Two clinical studies of immunotherapy in prostate cancer, namely KEYNOTE-641 and KEYNOTE-991, were once highly anticipated, hoping to see an effect greater than the sum of their parts (1+1>2). Unfortunately, it was discovered that both studies did not achieve positive results in terms of imaging progression and survival, and significantly increased side effects: KEYNOTE-641 is a phase III study evaluating the benefits of combining pembrolizumab with enzalutamide as a second-line sequential treatment for mCRPC, where the combination therapy group experienced grade 3 or higher toxic reactions at a rate of 77.9%, compared to only 31.2% in the enzalutamide-only group [6]. KEYNOTE-991, on the other hand, studied the use of enzalutamide combined with pembrolizumab for mHSPC, but the results showed that the serious adverse event (AE) rate in the immunotherapy combination group was 40.3%, compared to only 23.2% in the control group.
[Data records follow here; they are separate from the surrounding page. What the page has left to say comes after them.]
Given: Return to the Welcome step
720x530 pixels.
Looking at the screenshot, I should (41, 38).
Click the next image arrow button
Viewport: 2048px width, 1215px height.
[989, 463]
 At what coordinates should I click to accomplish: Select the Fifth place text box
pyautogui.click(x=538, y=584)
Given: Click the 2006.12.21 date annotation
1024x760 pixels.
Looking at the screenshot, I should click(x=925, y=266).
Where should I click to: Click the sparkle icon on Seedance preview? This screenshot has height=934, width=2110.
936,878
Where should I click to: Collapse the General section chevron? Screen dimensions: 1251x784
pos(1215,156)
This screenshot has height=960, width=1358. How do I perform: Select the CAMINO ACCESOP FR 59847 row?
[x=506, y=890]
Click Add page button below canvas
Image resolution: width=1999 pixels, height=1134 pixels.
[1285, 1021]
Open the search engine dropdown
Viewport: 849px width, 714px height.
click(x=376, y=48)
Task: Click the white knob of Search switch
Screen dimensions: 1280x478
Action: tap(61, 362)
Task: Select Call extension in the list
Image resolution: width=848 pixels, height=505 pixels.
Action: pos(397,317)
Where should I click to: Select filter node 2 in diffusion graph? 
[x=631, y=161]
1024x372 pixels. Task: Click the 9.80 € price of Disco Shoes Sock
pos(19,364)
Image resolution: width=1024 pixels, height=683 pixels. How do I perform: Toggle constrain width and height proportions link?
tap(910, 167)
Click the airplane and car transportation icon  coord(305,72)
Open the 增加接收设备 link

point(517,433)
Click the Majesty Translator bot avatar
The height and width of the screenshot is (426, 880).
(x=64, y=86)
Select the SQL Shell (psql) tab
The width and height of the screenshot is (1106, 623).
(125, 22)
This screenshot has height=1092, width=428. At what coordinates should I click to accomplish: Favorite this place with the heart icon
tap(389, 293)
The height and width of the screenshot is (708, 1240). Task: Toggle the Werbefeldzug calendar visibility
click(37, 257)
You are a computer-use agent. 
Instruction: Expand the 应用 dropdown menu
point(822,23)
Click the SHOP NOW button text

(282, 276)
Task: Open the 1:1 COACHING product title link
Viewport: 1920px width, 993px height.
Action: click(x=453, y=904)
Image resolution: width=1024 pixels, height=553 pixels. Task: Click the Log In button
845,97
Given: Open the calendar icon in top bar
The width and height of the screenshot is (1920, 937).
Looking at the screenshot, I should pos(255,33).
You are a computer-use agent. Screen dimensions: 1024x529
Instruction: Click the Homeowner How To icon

It can be seen that if prostate cancer patients are not selected appropriately or if the treatment modalities are not optimized, the strategy of combining immunotherapy with novel endocrine treatments is essentially at a standstill. The above studies and others also confirm that the efficacy of combined treatment does not significantly increase, but the risk of side effects significantly rises. Therefore, clinical use of immunotherapy strategies needs optimization. KEYNOTE-641 also conducted a PD-L1 analysis, but did not find significant improvement in immunotherapy for PD-L1 positive patients. The data from KEYNOTE-991 is still awaiting further analysis. Currently, there is no strong and effective clinical evidence for immunotherapy in prostate cancer, and further exploration and analysis are still needed.

References:

  1. Ravi P, Xie W, Buyse M E, et al. 1770O Refining risk stratification in patients undergoing radiotherapy (RT) and long-term (lt) ADT for high-risk/locally advanced prostate cancer (HR/LA-PC): An individual patient data (IPD) analysis of randomized controlled trials (RCTs) from the ICECaP consortium[J]. Annals of Oncology, 2023, 34: S954.
  2. Parker C, Clarke N, Cook A, et al. 1764O Timing of radiotherapy (RT) after radical prostatectomy (RP): Final results of RADICALS RT randomized controlled trial[J]. Annals of Oncology, 2023, 34: S953.
  3. Freedland S J, Gleave M E, Rannikko A, et al. 1766MO Health-related quality of life (HRQoL) in nonmetastatic hormone-sensitive prostate cancer (nmHSPC) patients (pts) with high-risk biochemical recurrence (BCR) from the EMBARK study[J]. Annals of Oncology, 2023, 34: S955.
  4. Cho B C, Felip E, Spira A I, et al. LBA14 Amivantamab plus lazertinib vs osimertinib as first-line treatment in patients with EGFR-mutated, advanced non-small cell lung cancer (NSCLC): Primary results from MARIPOSA, a phase III, global, randomized, controlled trial[J]. Annals of Oncology, 2023, 34: S1306.
  5. Sartor O, Gauna D E C, Herrmann K, et al. LBA13 Phase III trial of [^177Lu] Lu-PSMA-617 in taxane-naive patients with metastatic castration-resistant prostate cancer (PSMAfore)[J]. Annals of Oncology, 2023, 34: S1324-S1325.
  6. Graff J N, Burotto M, Fong P C, et al. 1771MO Pembrolizumab (pembro) plus enzalutamide (enza) for patients (pts) with metastatic castration-resistant prostate cancer (mCRPC): Randomized double-blind phase III KEYNOTE-641 study[J]. Annals of Oncology, 2023, 34: S957.
  7. Gratzke C J, Ozguroglu M, Peer A, et al. 1772MO Pembrolizumab (pembro) plus enzalutamide (enza) and androgen deprivation therapy (ADT) for patients (pts) with metastatic hormone-sensitive prostate cancer (mHSPC): Randomized double-blind phase III KEYNOTE-991 study[J]. Annals of Oncology, 2023, 34: S957-S958.